Task item: What lines in the records below contain the string "computer"? Copy every one.

Material for the task:

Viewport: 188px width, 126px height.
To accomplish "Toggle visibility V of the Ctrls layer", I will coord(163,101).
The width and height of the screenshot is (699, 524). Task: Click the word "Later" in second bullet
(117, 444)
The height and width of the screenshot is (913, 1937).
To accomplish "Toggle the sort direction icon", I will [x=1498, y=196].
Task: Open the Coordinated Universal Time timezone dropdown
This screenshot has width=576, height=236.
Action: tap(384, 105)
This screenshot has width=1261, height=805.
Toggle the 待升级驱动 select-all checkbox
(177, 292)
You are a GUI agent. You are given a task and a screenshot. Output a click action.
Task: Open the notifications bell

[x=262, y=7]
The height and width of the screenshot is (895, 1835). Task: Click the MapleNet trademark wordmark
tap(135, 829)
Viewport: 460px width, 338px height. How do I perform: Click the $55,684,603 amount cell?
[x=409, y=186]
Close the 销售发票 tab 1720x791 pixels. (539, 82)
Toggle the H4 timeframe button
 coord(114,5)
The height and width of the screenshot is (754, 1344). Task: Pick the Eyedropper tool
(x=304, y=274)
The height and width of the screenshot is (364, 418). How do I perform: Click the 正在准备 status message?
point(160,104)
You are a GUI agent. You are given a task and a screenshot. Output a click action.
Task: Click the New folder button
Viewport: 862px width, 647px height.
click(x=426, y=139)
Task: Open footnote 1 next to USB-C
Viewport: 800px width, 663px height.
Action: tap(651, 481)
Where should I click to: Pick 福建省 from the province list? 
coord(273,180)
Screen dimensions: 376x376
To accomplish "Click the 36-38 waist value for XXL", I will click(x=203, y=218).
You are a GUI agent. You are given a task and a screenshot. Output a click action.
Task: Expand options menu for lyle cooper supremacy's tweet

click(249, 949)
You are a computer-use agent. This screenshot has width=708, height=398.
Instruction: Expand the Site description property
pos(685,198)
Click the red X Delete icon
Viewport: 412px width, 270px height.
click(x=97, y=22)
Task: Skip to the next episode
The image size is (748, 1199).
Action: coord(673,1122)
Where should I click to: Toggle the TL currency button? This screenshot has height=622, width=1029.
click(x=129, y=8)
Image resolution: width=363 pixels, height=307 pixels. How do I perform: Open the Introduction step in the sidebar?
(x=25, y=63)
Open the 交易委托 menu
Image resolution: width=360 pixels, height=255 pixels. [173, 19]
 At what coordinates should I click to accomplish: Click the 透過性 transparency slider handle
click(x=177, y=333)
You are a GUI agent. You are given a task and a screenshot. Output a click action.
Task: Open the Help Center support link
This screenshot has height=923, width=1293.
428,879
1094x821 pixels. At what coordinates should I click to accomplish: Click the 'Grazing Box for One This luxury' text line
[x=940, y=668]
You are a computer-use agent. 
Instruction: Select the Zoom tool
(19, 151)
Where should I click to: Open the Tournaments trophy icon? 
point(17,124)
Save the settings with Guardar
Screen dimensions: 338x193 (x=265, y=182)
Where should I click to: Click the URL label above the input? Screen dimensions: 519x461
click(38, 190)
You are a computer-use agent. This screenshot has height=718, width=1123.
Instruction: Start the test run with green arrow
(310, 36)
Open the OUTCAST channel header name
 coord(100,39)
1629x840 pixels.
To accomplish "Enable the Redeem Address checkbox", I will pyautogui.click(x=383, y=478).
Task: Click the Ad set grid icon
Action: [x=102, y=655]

Answer to this exercise:
You are a computer-use agent. This screenshot has width=708, height=398.
You are a computer-use agent. 
You are a computer-use agent. This screenshot has height=718, width=1123.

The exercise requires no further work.